Fig. 5: Discovery of stable materials using M3GNet.
figure 5

a, The signed Ehull distribution for the top-1,000 lowest Ehull-m materials from any chemistry and oxides only. b, Fraction of materials below Ehull−dft among top-1,000 materials in the all and oxides categories. c,d, Plot of the final M3GNet-predicted energy against final DFT energy for the all (c) and oxides (d) categories.

Source data

As a further evaluation of the performance of M3GNet for materials discovery, we computed the discovery rate, that is, the fraction of DFT-stable materials (Ehull−dft ≤ 0) for 1,000 structures uniformly sampled from the ~1.8 million materials with a Ehull-m of less than 0.001 eV per atom. The discovery rate remains close to 1.0 up to a Ehull-m threshold of around 0.5 eV per atom, and remains at a reasonably high value of 0.31 at the strictest threshold of 0.001 eV per atom, as shown in Supplementary Fig. 10. For this material set, we also compared the DFT relaxation time cost with and without M3GNet pre-relaxation. The results show that without M3GNet pre-relaxation, the DFT relaxation time cost is about three times of that with the M3GNet relaxation, as shown in Supplementary Fig. 11.

Discussion

A universal IAP such as M3GNet has applications beyond crystal structure relaxation and stability predictions. For instance, a common application of IAPs is in molecular dynamics simulations to obtain transport properties such as diffusivity and ionic conductivity. An example of a M3GNet application is in Supplementary Fig. 12 for Li3YCl6. Training an IAP for complex multicomponent systems such as Li3YCl6 is typically a highly involved process35, whereas the M3GNet IAP can be universally applied to any material without further retraining. For example, M3GNet molecular dynamics calculations could be applied to a wide range of lithium-containing compounds to identify potential lithium superionic conductors (Supplementary Fig. 13). Furthermore, the M3GNet IAP could also serve as a surrogate model in lieu of DFT with other structural exploration techniques (for example, evolutionary algorithms such as USPEX36 and CALYPSO37, or generative models such as CDVAE38) to generate more diverse and unconstrained candidates.

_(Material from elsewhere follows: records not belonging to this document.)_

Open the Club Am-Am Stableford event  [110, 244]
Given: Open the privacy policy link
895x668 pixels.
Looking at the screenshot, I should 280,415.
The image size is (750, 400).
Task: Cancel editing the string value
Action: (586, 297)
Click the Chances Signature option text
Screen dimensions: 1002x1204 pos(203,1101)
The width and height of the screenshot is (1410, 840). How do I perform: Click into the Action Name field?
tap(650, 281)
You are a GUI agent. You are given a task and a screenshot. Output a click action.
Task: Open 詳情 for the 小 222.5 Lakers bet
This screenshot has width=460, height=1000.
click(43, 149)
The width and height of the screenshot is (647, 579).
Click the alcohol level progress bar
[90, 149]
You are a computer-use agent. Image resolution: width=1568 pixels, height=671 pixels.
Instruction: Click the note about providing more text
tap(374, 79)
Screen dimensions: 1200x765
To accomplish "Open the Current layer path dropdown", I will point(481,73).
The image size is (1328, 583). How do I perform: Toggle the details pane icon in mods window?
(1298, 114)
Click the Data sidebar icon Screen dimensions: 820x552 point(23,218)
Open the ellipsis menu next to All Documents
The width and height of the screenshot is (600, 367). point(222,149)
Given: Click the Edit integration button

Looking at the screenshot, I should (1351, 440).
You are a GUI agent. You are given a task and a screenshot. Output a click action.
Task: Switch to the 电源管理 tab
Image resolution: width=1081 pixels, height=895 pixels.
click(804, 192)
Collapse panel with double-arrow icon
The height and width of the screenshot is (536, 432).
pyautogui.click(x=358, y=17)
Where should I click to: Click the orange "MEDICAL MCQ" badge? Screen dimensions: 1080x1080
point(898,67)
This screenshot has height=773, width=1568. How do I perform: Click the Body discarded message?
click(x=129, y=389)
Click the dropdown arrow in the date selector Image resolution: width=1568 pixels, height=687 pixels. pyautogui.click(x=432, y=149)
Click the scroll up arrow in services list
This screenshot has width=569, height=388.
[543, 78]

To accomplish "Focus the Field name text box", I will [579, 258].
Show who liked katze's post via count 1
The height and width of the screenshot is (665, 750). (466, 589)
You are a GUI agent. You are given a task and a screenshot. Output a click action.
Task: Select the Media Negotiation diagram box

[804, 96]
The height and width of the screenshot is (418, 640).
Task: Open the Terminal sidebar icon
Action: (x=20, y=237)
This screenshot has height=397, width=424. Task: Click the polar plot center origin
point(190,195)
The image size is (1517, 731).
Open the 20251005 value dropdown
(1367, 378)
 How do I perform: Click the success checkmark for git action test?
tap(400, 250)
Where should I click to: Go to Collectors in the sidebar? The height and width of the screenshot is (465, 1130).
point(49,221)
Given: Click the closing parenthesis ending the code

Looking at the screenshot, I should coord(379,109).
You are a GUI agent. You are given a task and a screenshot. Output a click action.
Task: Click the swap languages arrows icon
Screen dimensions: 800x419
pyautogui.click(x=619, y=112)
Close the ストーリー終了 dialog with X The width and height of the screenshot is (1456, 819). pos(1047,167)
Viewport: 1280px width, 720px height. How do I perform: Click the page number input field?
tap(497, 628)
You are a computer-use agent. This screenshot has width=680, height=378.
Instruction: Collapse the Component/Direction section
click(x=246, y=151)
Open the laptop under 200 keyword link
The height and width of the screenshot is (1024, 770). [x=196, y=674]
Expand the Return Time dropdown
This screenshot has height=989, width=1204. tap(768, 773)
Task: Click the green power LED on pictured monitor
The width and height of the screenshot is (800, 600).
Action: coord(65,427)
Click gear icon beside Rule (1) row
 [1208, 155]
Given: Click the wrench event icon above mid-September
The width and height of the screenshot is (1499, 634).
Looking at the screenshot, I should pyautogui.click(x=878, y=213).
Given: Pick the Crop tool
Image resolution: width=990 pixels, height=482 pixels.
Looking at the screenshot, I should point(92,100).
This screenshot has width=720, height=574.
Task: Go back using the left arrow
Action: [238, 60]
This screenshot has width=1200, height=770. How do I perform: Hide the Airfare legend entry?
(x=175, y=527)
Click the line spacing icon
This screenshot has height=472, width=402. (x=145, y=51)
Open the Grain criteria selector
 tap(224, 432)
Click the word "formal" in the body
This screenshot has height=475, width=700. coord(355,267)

It should be noted that the current M3GNet IAP reported in this work is the best that can be obtained at present with the available data. Further improvements in accuracy can be achieved through several efforts. First, the training data for the M3GNet IAP come from DFT-relaxation calculations in the Materials Project, which were performed with less stringent convergence criteria such as a lower energy cut-off and sparser k-point grids. For IAP development, the best practice is to obtain accurate energies, forces and stresses via single-point, well-converged DFT calculations for training data. Building such a database is an extensive effort that is planned for future developments in the Materials Project. Second, active learning strategies (for instance, by using the DFT relaxation data from the M3GNet-predicted stable crystals in a feedback loop) can be used to systematically improve the M3GNet IAP, especially in underexplored chemical spaces with the greatest potential for materials discoveries. Nevertheless, about 1.8 million of the 31 million candidates were predicted to be potentially stable or meta-stable by M3GNet against materials in the Materials Project, which already expands the potential exploration pool by an order of magnitude over the ~140,000 crystals in the Materials Project database today. We shall note that the potentially stable materials will need to be further verified with DFT calculations and experimental syntheses. The model uncertainty will also play a role in further decreasing the number of true discoveries. Systematic methods for quantifying uncertainty are likely to further increase model fidelity.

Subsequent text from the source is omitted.